Many of the recommendations are sound, the serrated edge Spyderco for example.
Why serrated? Because it’s a weapon and tool, the half serrated model and SAK give the user standard edges to use but the serrated edge cuts rope/belts like no straight edge can and will make a mess of flesh if it’s needed, that’s it’s purpose.

The AR/M4?
One can argue the choice over the AK platform all day and twice on Sundays.
But as it’s the standard US issue gun, and parts are more available than any other platform, it’s here to stay.
More people have been trained on it in this country in the last 50 years than any other gun.
One of my customers was in VietNam very early on, he remembered how to operate one perfectly nearly 40 years later, despite not having handled one since he left VietNam in ’66. (He still doesn’t like them)
Perfect? No, but it works and works well today.

LE reserve?
He is not incorrect, especially in the cities about LE officers being given a ‘pass’ when others would be stopped.
That includes Fire Dept guys. Sorry but FD guys aren’t cops, I see one with a gun, I’m gonna suspect something’s wrong with him. LE guys may not always recognize each other, but that badge/jacket/raid gear is a sign of brotherhood and trust. Something goes sideways, I still have my old badge, tac vest, jacket and other gear, and the local Sheriff’s guys all know me. Worst part? I’d likely be dragged into the SO and given a new badge and expected to work.

The common handgun?
Realistically it’s whats the most common not just in the military and LE, but in everybody else’s hands also.
Glock has 65% of the LE market, and heaven only knows how many are in private hands, they are everywhere.
Beretta? Besides being the .mil gun, with every soldier in the last 25+ years being trained on it, but for years they were extremely popular and common in private hands. A customer just brought a brand new one in two weeks back, they are still a good choice after all these years. And the 92 is still an ‘issue’ choice for LAPD officers hence it still being a good choice for those in that area.
The night sights? Especially on the Glock? Because until recently the Glock sights were not just cheap plastic, but cruddy cheap plastic, the front sight easily knocked out of the slide. The steel night sights are much stronger and durable, the night feature are a bonus.
And while I prefer a different handgun and caliber than the Glock/Beretta 9mm/.40 options, I can say that they are not a bad choice, especially for this purpose.
My first duty gun was a Beretta (96 .40cal) and I still have a soft spot for the Beretta 92 family.

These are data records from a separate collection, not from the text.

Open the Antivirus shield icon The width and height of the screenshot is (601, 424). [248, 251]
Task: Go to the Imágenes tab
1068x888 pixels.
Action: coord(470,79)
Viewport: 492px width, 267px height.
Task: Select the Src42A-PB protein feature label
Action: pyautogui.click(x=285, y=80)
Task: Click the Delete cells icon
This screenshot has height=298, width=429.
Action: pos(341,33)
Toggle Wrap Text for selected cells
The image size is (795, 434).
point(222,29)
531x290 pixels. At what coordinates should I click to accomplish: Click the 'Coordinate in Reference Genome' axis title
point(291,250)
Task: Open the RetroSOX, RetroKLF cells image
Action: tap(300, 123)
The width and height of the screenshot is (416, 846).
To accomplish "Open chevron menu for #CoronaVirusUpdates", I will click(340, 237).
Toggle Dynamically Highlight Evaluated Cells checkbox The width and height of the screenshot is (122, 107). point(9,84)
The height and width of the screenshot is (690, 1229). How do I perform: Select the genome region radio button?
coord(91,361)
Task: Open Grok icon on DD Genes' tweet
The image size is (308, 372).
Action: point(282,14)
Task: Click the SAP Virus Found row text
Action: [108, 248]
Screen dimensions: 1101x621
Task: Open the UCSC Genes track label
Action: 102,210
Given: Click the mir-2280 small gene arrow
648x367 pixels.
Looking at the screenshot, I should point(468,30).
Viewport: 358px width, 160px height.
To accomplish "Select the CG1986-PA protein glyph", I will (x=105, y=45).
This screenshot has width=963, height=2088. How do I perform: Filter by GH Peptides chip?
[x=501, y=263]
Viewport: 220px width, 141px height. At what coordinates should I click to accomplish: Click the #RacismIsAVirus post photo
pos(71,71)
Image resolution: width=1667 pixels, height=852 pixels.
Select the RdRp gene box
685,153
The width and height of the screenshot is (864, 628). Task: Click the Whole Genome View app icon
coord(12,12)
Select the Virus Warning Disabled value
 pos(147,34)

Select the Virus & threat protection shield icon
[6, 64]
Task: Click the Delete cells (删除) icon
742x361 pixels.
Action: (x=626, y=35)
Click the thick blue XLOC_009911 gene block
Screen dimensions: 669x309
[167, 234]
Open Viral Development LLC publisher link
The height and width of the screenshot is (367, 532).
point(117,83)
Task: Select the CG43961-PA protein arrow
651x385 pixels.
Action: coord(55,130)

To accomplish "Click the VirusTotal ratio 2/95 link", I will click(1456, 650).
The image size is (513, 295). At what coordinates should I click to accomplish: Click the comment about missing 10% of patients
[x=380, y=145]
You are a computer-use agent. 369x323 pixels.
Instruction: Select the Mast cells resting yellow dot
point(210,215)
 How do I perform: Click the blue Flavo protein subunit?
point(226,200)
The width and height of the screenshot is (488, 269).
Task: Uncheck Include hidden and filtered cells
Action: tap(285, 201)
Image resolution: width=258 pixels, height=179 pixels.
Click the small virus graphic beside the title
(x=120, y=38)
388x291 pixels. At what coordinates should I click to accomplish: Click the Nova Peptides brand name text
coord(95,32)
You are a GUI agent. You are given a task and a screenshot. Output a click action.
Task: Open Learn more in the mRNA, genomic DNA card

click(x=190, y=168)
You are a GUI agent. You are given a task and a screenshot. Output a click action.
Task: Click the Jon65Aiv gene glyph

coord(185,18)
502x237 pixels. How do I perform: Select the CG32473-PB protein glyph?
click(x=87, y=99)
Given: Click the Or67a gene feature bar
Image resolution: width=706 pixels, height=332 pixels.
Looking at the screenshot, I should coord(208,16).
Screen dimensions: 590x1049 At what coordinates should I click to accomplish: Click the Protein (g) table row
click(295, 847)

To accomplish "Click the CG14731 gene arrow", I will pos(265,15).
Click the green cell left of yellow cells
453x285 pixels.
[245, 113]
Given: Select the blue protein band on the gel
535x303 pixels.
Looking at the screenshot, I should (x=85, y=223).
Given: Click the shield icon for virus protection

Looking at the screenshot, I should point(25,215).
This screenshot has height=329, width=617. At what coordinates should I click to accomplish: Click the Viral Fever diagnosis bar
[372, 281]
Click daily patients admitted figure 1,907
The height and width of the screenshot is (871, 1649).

Downplaying the .308? Again, location is the key.
He’s not expecting to deal with an angered Moose but soft skinned gang bangers and their cars/cover.
I can understand his choice, even if it’s not mine.
But looking at ranges, targets and such, the .308 is a great cartridge (and my personal choice) but for most shooters, especially for this situation, it’s too much of a good thing. Especially when fast second shots are needed from a manually operated gun.

Ammo from others? Tough call.
LE will possibly give another LEO ammo/mags in an emergency.
During Katrina, a number of LEO’s had to be issued ammo because their gear had gotten soaked, gotten left behind or their ammo lockers fully swamped and unavailable.
Most of us carried a spare box of pistol ammo in our “war bag”. If it came to it, I’d have handed that box to a fellow blue-suiter in need. Someone else? Unless I knew them, ain’t gonna happen.
Just don’t expect to get that ammo if you ain’t got a badge.
As a private citizen? I’m keeping my ammo in a bad situation, and I don’t expect to be able to gather any more for a while after it hits the fan, if ever.
In this situation, the guns/ammo is purely defensive not offensive. If it were offensive, there’d be a great deal more of it. This is to break contact and get home.